Researchers from the Defense Threat Reduction Agency (DTRA), United States Army Medical Research Institute of Infectious Diseases (USAMRIID), and Walter Reed Army Institute of Research, are working together to develop a treatment to combat the threat of tularemia bacteria as a biological weapon.
The bacterium that causes tularemias, Francisella tularensis, is designated as a Tier 1 select agent, “presenting the greatest risk of deliberate misuse with most significant potential for mass casualties”, marking it as a potential biological weapon, according to a release from the DTRA’s Chemical and Biological Technologies Department on 6 January 2024.
The initiative between the DTRA, USAMRIID and Walter Reed Army Institute of Research intends to develop new antibiotics to counter this threat, as well as other potential biothreats including Bacillus anthracis (anthrax), Yersinia pestis (plague), Burkholderia mallei (glanders), and Burkholderia pseudomallei (melioidosis).
The partnered institutions seek to address increasing antibiotic resistance among these common bacteria, aiming to counteract the threat of antibiotic-resistant pathogens, both naturally occurring and those possibly engineered for malicious purposes.
Francisella tularensis bacteria as a bioweapon
F. tularensis, the bacterium causing tularemia, is primarily transmitted to humans from rodents and rabbits. Despite the low number of tularemia cases (about 300 annually in the US), its potential as a biological weapon makes it a priority for research due to its high infectivity and morbidity. People affected with F. tularensis experience symptoms including skin ulcer, fever, cough, vomiting and diarrhoea.
Dr. Kenneth Alibek, a former scientist involved in the Soviet Union’s bio-weapons programme revealed the use of F. tularensis by the Soviet Red Army against German troops in the battle of Stalingrad during World War II. The bacterium was also studied by Japanese germ warfare research units and some of the Western military powers for military purposes, according to an abstract from the American Journal of the Medical Sciences.
Current treatments for tularemia include antibiotics like fluoroquinolones and aminoglycosides, but rising resistance levels necessitate the development of new drugs.
To this end, USAMRIID has adopted a dual strategy. The first involves identifying critical targets within F. tularensis and discovering inhibitors for these targets, with a focus on the bacterium’s biofilm, peptidoglycan, and lipopolysaccharide structures.

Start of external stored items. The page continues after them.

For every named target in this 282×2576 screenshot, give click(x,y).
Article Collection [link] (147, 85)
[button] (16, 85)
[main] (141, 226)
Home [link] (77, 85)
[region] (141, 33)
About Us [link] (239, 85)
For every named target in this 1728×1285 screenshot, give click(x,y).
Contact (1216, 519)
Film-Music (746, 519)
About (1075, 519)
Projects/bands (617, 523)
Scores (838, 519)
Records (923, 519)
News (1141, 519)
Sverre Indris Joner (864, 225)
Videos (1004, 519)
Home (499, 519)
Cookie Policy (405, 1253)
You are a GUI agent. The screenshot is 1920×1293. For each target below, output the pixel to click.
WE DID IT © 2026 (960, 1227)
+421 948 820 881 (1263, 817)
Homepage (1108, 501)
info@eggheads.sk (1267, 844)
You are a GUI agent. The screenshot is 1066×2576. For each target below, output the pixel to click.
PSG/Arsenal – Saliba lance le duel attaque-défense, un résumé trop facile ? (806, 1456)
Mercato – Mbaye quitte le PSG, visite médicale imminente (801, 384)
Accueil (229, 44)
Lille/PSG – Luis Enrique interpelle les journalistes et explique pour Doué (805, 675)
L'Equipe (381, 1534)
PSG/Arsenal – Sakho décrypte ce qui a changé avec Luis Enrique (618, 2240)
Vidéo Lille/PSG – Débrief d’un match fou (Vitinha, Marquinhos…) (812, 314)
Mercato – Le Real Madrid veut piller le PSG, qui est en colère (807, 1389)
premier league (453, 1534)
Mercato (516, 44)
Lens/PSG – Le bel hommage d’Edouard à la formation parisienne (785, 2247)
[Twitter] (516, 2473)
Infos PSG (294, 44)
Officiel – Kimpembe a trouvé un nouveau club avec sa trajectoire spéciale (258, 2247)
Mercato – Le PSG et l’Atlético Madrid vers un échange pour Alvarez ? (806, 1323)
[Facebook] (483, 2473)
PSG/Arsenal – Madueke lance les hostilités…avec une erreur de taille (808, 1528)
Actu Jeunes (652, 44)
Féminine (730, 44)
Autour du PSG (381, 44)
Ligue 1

The second strategy is a high-throughput screening of about 50,000 chemical compounds to find new inhibitors, particularly against the Live Vaccine Strain of F. tularensis, which is safe for handling in a Biosafety Level 2 laboratory.
The research team is currently characterising several compounds to determine their effectiveness against fully virulent strains of the bacterium in more secure Biosafety Level 3 laboratories. These efforts also include evaluating the potential of these compounds against other bacterial threats.
The next phase involves testing the most promising compounds in a challenge model to assess their protective capabilities against F. tularensis. Successful candidates will advance to further development stages and potential clinical trials, contributing to the broader goal of safeguarding against current and future biological threats.
In 2009, the US Food and Drug Administration (FDA) granted orphan drug designation to a novel antibiotic under research by the US Department of Defense as a potential prophylactic against lethal pathogens including tularaemia, anthrax and the plague. The once-daily oral drug, Restanza, was studied by Advanced Life Sciences as a potential biohazard countermeasure.